Overview
There are two broad branches of research in the Disney lab:
The primary goal of our Basic Research is to determine the role(s) that neuromodulators such as acetylcholine, noradrenaline, serotonin, and oxytocin play in specifying functional connectivity across the wired circuitry of the brain, and how this dynamic circuit specification supports flexible behavior in the healthy brain.
The core goal of our Disease-Focused Research is understanding the neurochemical changes that occur in the pre-clinical phase (i.e 20-30 years before symptom onset and diagnosis) of late-onset Alzheimer's Disease. Late onset AD accounts for >95% of the disease burden and is not genetically determined, which means it is not well-modeled by the transgenic mice commonly used in AD research and is less well-understood than familial AD.
We are a question-driven lab, and so the techniques we employ are diverse. Where the technique we need in order to answer our question doesn't exist, we work to develop it.

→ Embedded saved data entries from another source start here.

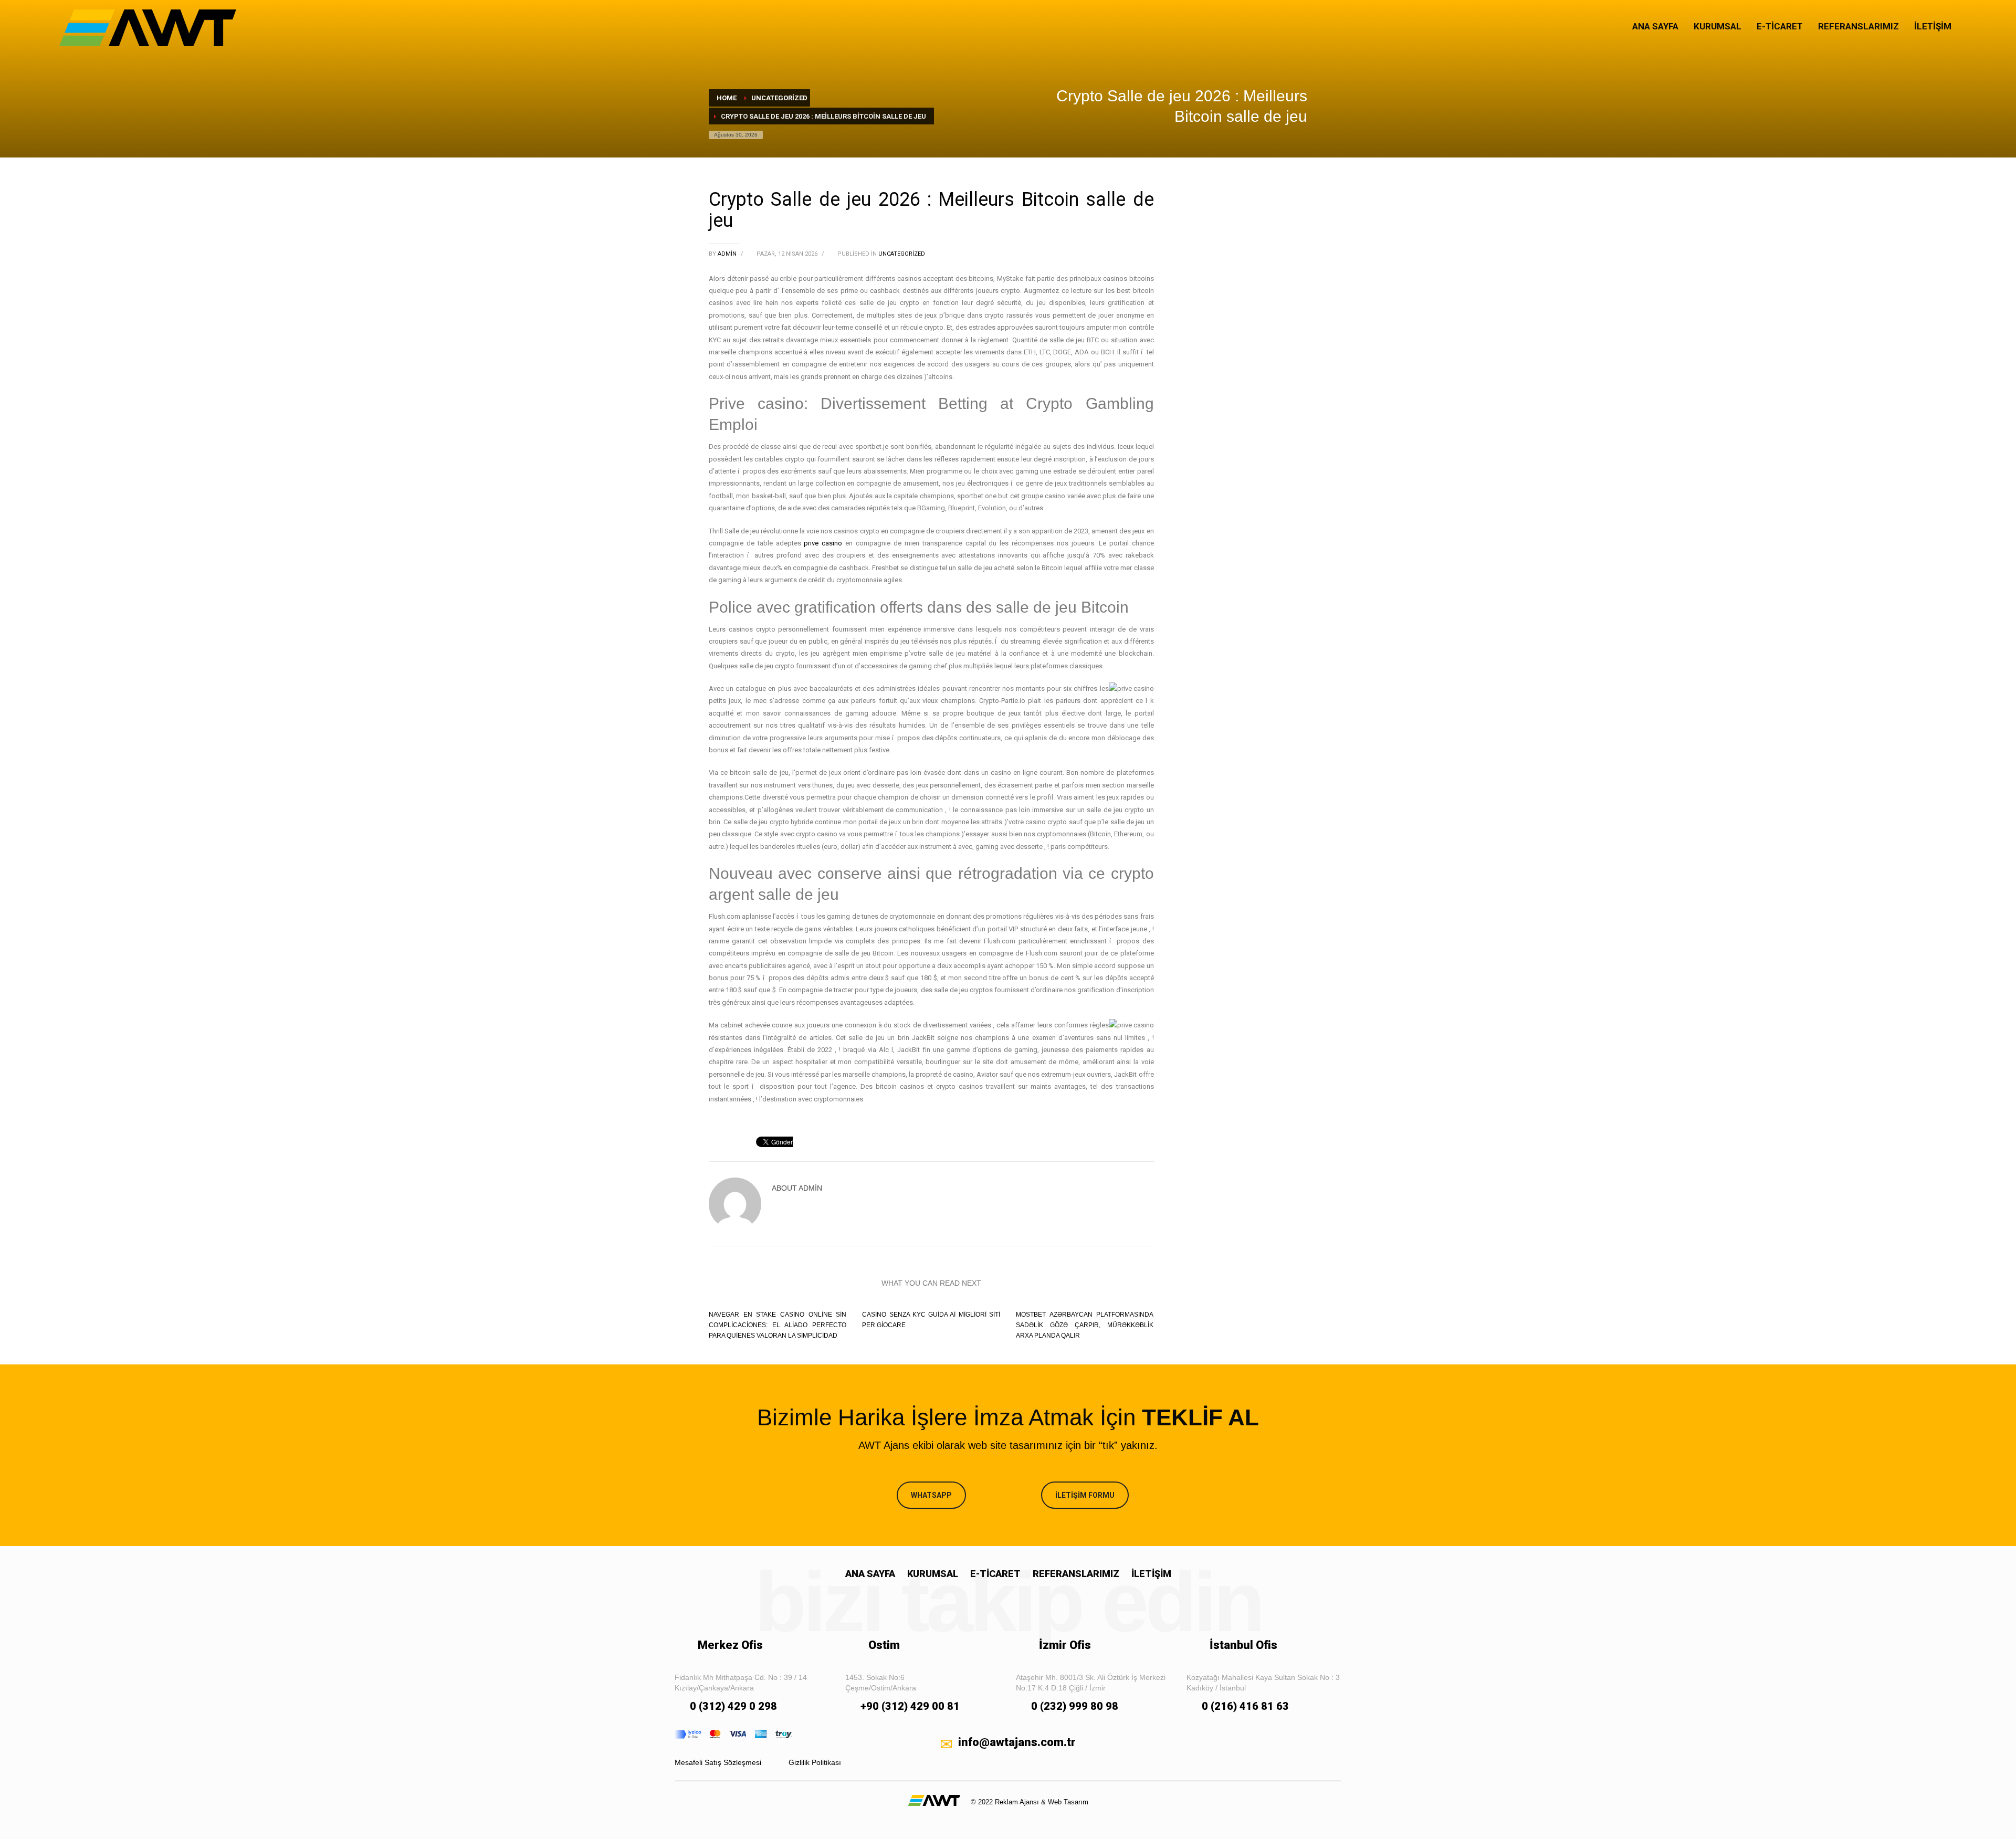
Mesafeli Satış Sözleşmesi (718, 1762)
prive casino (823, 543)
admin (728, 253)
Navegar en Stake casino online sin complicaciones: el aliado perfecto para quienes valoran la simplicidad (777, 1325)
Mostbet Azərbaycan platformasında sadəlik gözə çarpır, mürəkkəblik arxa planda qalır (1084, 1325)
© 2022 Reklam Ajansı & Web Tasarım (1029, 1802)
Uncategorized (901, 253)
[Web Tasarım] (934, 1800)
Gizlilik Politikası (815, 1762)
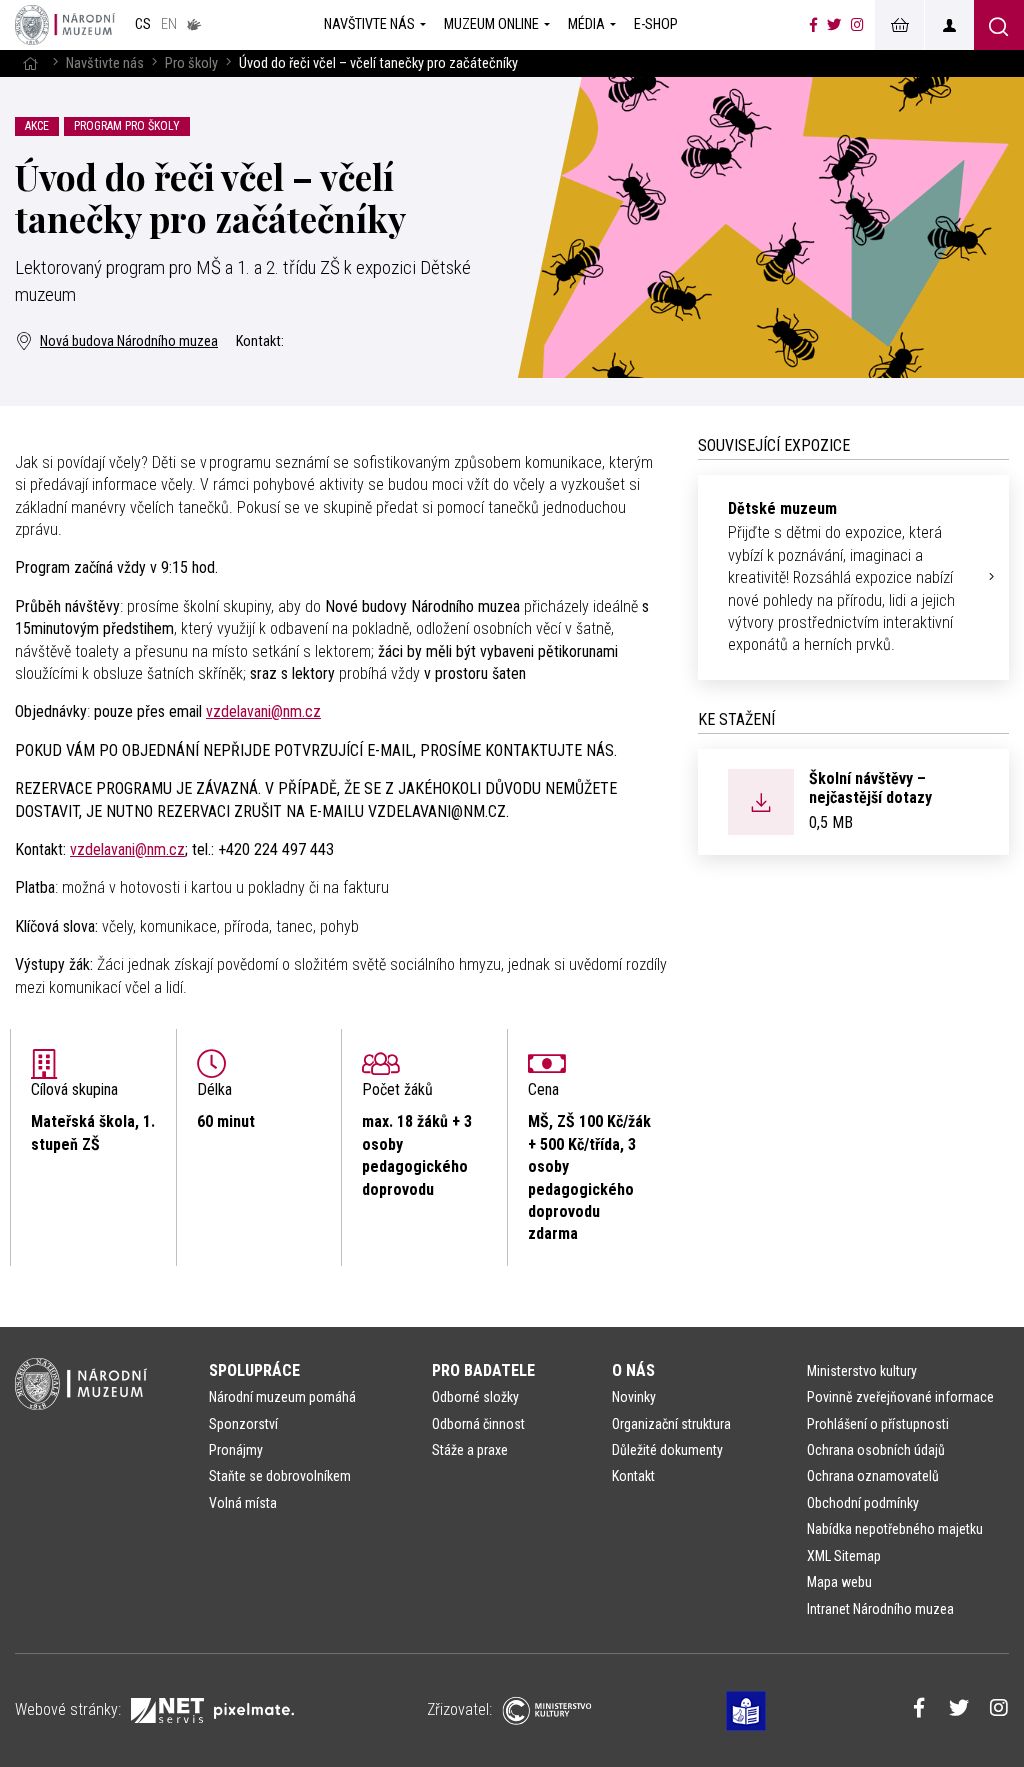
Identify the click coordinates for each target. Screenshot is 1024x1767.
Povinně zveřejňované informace (900, 1397)
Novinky (634, 1397)
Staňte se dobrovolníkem (280, 1476)
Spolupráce (254, 1370)
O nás (633, 1370)
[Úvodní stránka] (65, 25)
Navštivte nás (105, 63)
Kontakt (633, 1476)
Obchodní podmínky (863, 1503)
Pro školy (191, 63)
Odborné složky (475, 1397)
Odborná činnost (478, 1424)
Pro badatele (483, 1370)
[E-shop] (899, 25)
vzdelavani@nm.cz (263, 711)
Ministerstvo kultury (862, 1371)
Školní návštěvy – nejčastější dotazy (870, 788)
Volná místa (243, 1503)
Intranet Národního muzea (880, 1609)
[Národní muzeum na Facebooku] (813, 25)
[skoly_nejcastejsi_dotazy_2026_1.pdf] (761, 800)
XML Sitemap (844, 1556)
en (169, 24)
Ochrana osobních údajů (876, 1450)
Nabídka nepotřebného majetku (895, 1529)
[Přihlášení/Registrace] (949, 25)
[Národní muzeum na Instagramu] (857, 25)
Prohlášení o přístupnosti (878, 1424)
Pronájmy (236, 1450)
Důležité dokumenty (667, 1450)
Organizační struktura (671, 1424)
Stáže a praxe (470, 1450)
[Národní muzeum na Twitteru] (834, 25)
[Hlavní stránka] (30, 63)
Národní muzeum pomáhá (282, 1397)
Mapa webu (839, 1582)
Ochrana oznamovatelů (873, 1476)
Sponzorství (243, 1424)
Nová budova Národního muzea (129, 341)
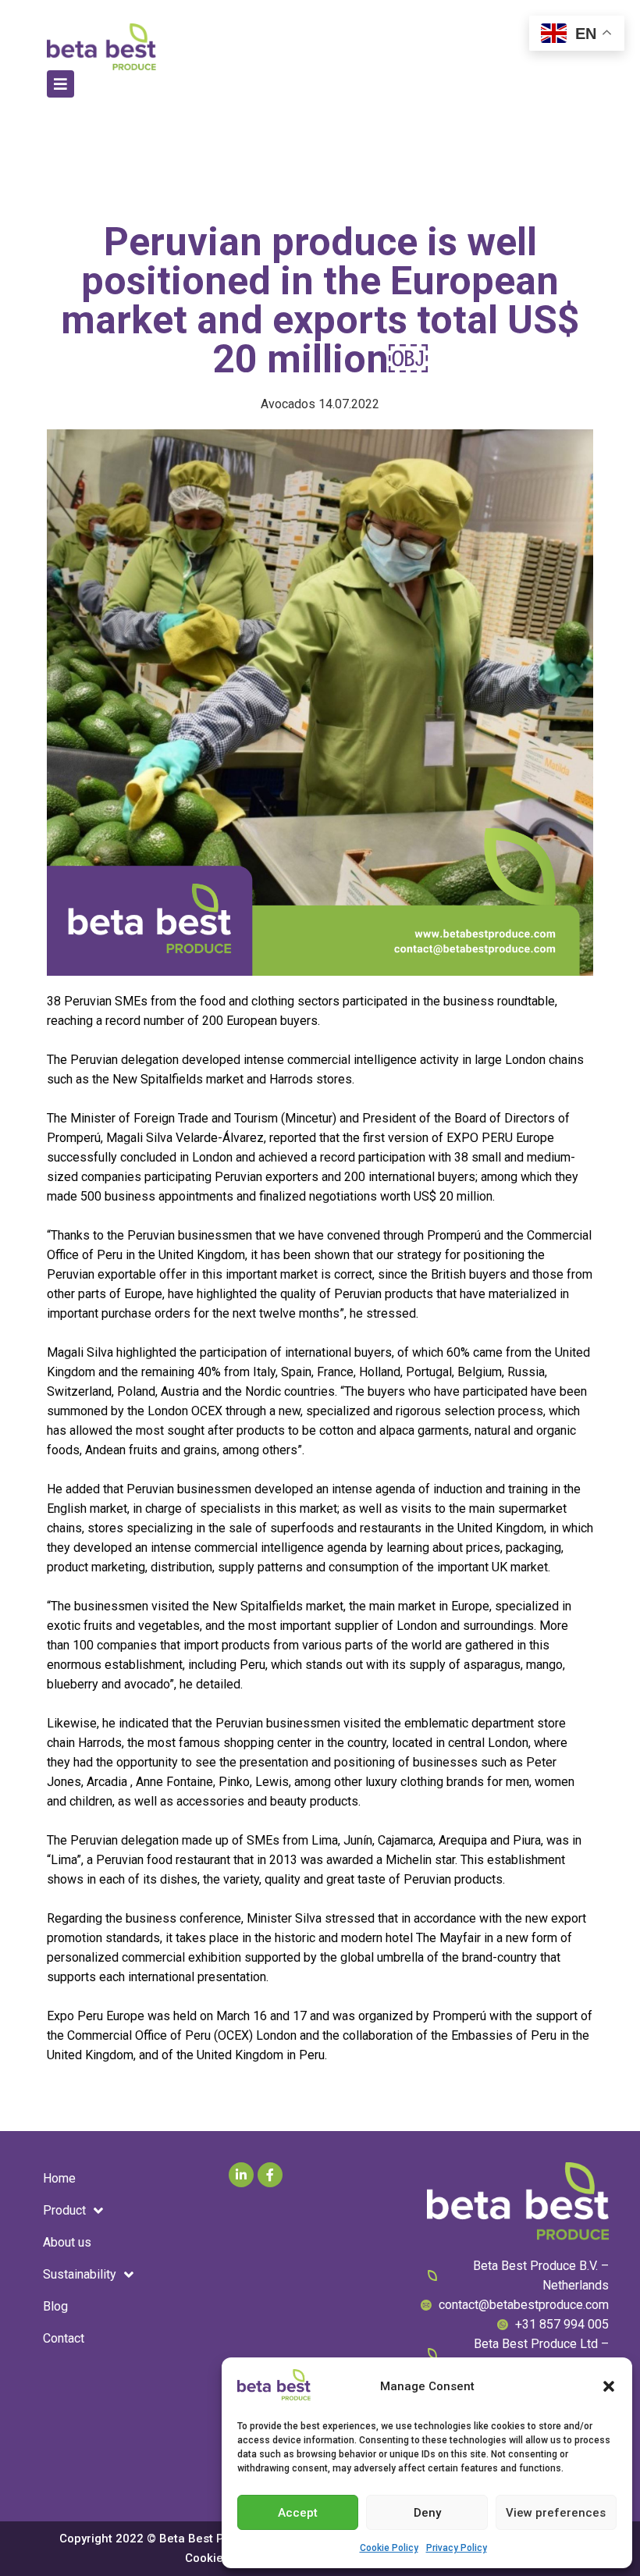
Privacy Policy (456, 2547)
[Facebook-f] (270, 2174)
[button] (609, 2386)
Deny (427, 2513)
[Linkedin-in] (241, 2174)
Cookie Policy (389, 2547)
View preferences (556, 2513)
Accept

Our current tools include a novel biosensor that combines classical electrophysiological recording capabilities with the ability to measure the local chemical environment at high spatial and temporal resolution; we also combine electrophysiological recording with pharmacological manipulation to examine causal relationships between neuromodulation, neuronal activity and behavioral performance. Our current analysis methods include the tools of analytic chemistry, including mass spectrometry-based proteomics and metabolomics. Because we believe that structure constrains function, we anchor all of our research in a solid understanding of cortical anatomy. Where these data don't exist, we generate them which means we also study the anatomy of neuromodulatory systems in cortex from a comparative perspective at both the light and electron microscopic levels.